Es gibt Brüche und Irritationen, was Grammatik und Orthographie betreffen, was ich zunächst für ein zu flüchtiges Lektorat hielt. Mit Fortschreiten der Albtraumlesung scheint es dann doch etwas Gewolltes zu sein. Die Wortwahl lässt oft stutzen – „wie ist das gemeint“ – und ganze Passagen zweimal lesen, schadet da keineswegs, um zu verstehen. Das ist kein Querlesen-Buch. Man muss sich anstrengen.
Die Träume haben Überschriften. Überschriften, die an sich schon zu denken geben. Deren abgrundtiefer Sinn sich nach dem Lesen eines Albtraumes dann noch einmal verändert: sarkastisch und makaber. Und in dem Tohuwabohu der bizarren Albtraumwelten verweben sich die Handlungen der Personen. Mal aus dieser, mal aus einer anderen Perspektive betrachtet. Da muss der Lesende aber auch gut aufpassen, um die Protagonisten zu erkennen und zuordnen zu können. Erst wenn sich einem dieser Kreis der Handelnden zu einem gemeinsamen Bild fügen, erkennt man das Hamsterlaufrad, worin sich alles und alle bewegen. Vorangestellt im Buch ist ein einleitendes Vorspiel, einige nachdenkliche ernste Überlegungen in und über eine Entbindungsstation. Und es endet mit einem Nachspiel in derselben; allerdings weniger nachdenklich als drastisch.
Albträume sind Bilder und Erlebtes im Kopf. Zugegeben: total unsortiert. Aber unbestritten erfindet der Kopf nichts, er nutzt nur das mehr oder weniger freiwillig Angesammelte. Die aufgeschriebenen Albträume des Andy Strauß kommen stellenweise auf dem Niveau von Privatfernseh-Comedy-Beiträgen daher. Und ja, auch das ist unser Alltag. Und wir muten das unserem Kopf zu. Es gibt genug Zuschauer, die dabei amüsiert sind. Mehr noch: begeistert. Und so gesehen könnte man bei diesen Albträumen einfach nur kreischend lachen. Könnte man. Man. Ich nicht. Diese skurrile Sprache, diese monströse Albtraumwelt lässt reichlich Realität durchblicken. Schwarzer Humor? So ähnlich. Schmutziger Humor trifft es eher. Erschrecken wir nicht manchmal vor unseren eigenen Träumen? Und suchen wir nicht das Körnchen Wahrheit darin? Irritierend. Und nun aufgeschriebene Albträume.
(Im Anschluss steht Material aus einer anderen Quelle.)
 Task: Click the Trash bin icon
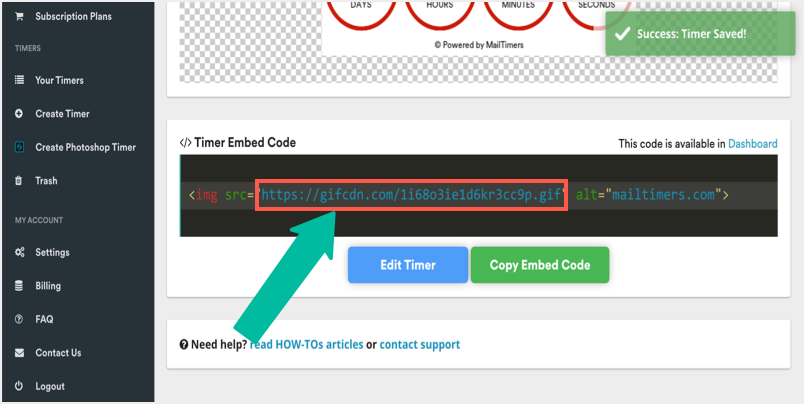pyautogui.click(x=19, y=181)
In Kurzform ein Beispiel zu geben fällt schwer. Ein Versuch: ein Albtraum um eine Kliniknachtschicht. Rekordsuche für aufeinanderfolgende „ruhige“ Nächte. Für den Rekord kann man auch mal einen Menschen vor der Kliniktür verbluten lassen. Realistisch wirkender Albtraum oder albtraumhafte Realität? Oder – zweiter Versuch eines Beispiels – damit Apfel (der Oberkommandant Adam) Augen, Mund und Körper bekommt, werden ein Mann und ein Hund entsprechend zerlegt und die Teile hinzugefügt. Auch irgendwie logisch. Oder?
Doch nur mit den darum angeordneten Worten bilden sich die akrobatischen Sätze und daraus die 24 Albträume zuzüglich Vor- und Nachspiel.
Für potentielle Leser, die sich irgendwie für „normal“ halten, ist dieses Buch nur bedingt geeignet. Also ich würde abraten. Für zwanghaft Absurdgeschichtenleser jedoch ist „Albträumer“ ein Muss.